- **ABOUT THIS EXERCISE**
Please give the lines below again exactly as they stand, from the one that contains "Viewport: 672px width, 636px height." up to and including the one that contains "linked toggle for", leaving all pictures out.

- **EXERCISE MATERIALS**

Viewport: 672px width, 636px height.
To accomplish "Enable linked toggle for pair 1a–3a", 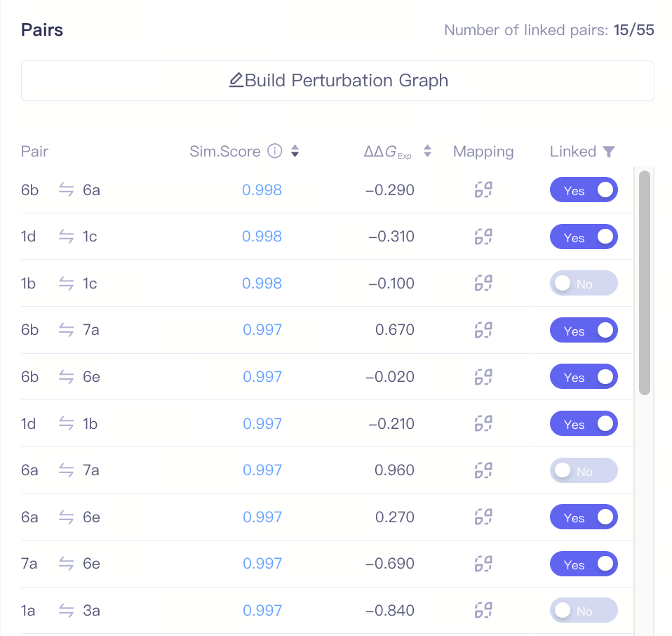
* * *
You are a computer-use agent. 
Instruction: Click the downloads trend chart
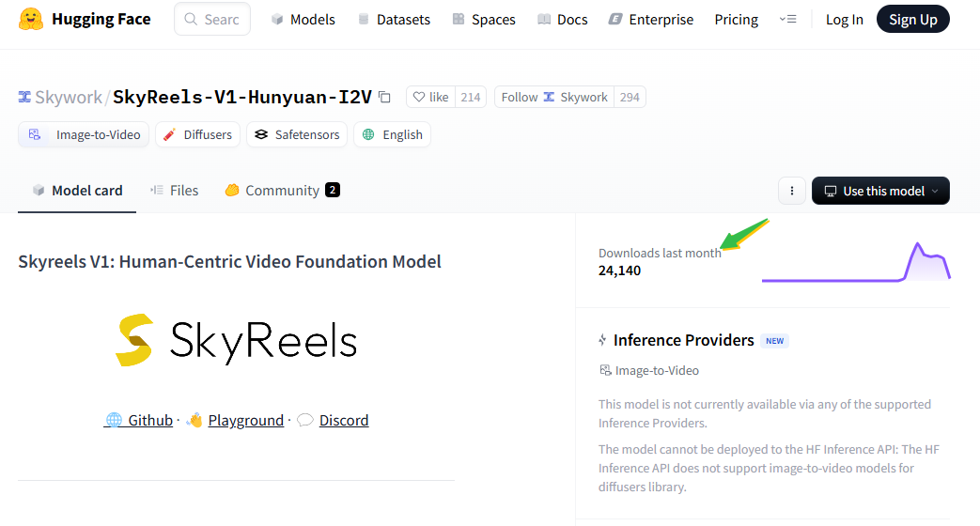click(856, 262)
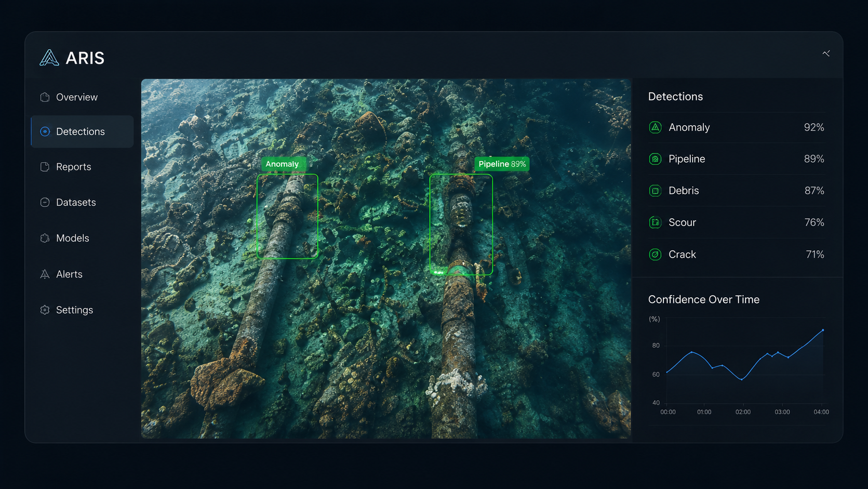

- **SOLVED PROBLEM**
Viewport: 672px width, 636px height.
To accomplish "Enable linked toggle for pair 1a–3a", 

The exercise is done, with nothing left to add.